The fs.s3a.accesspoint.required property can also require all access to S3 to go through Access Points. This has the advantage of increasing security inside a VPN / VPC as you only allow access to known sources of data defined through Access Points. In case there is a need to access a bucket directly (without Access Points) then you can use per bucket overrides to disable this setting on a bucket by bucket basis i.e. fs.s3a.bucket.{YOUR-BUCKET}.accesspoint.required.

<!-- Require access point only access -->
<property>
  <name>fs.s3a.accesspoint.required</name>
  <value>true</value>
</property>
<!-- Disable it on a per-bucket basis if needed -->
<property>
  <name>fs.s3a.bucket.example-bucket.accesspoint.required</name>
  <value>false</value>
</property>

Before using Access Points make sure you’re not impacted by the following: - The endpoint for S3 requests will automatically change to use s3-accesspoint.REGION.amazonaws.{com | com.cn} depending on the Access Point ARN. While considering endpoints, if you have any custom signers that use the host endpoint property make sure to update them if needed;

Debugging network problems

The storediag command within the utility cloudstore JAR is recommended as the way to view and print settings.

If storediag doesn’t connect to your S3 store, nothing else will.

Common Sources of Connection Problems

Based on the experience of people who field support calls, here are some of the main connectivity issues which cause problems.

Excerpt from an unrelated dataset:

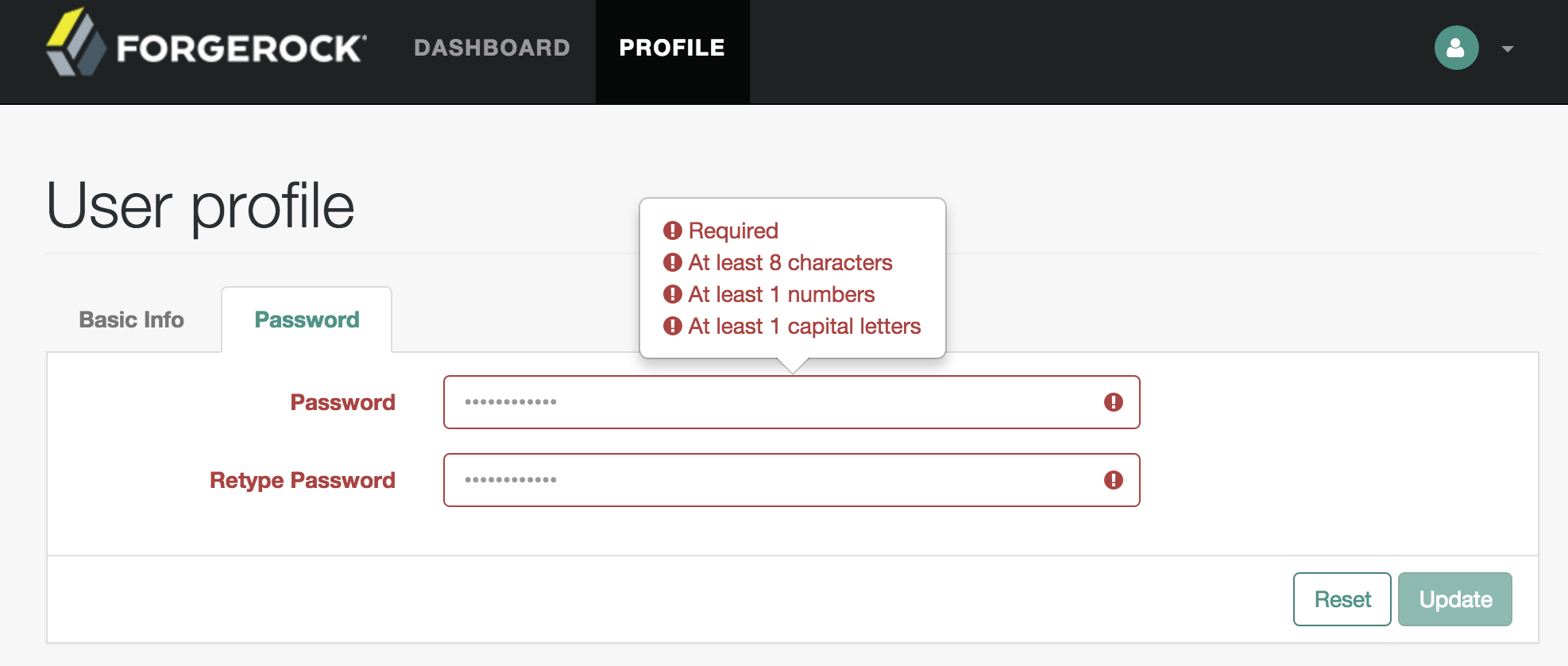This screenshot has height=666, width=1568.
Task: Click the 'At least 1 numbers' warning icon
Action: tap(672, 294)
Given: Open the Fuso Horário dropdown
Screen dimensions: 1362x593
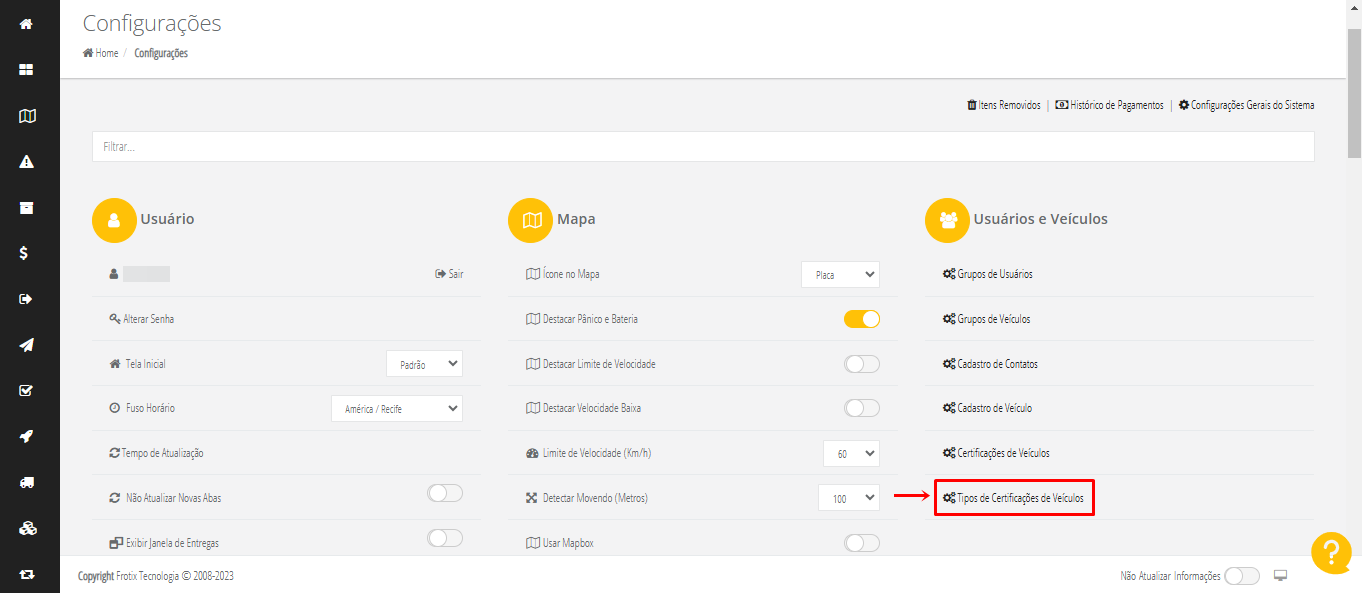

Inconsistent configuration across a cluster

All hosts in the cluster need to have the configuration secrets; local environment variables are not enough.

If HTTPS/TLS is used for a private store, the relevant certificates MUST be installed everywhere.

For applications such as distcp, the options need to be passed with the job.

Confusion between public/private S3 Stores.

If your cluster is configured to use a private store, AWS-hosted buckets are not visible. If you wish to read access in a private store, you need to change the endpoint.

Private S3 stores generally expect path style access.

Region and endpoints misconfigured

These usually surface rapidly and with meaningful messages.

Region errors generally surface as * UnknownHostException * AWSRedirectException “Received permanent redirect response to region”

Endpoint configuration problems can be more varied, as they are just HTTPS URLs.

Wildfly/OpenSSL Brittleness

When it works, it is fast. But it is fussy as to openSSL implementations, TLS protocols and more. Because it uses the native openssl binaries, operating system updates can trigger regressions.

Disabling it should be the first step to troubleshooting any TLS problems.

Proxy setup

If there is a proxy, set it up correctly.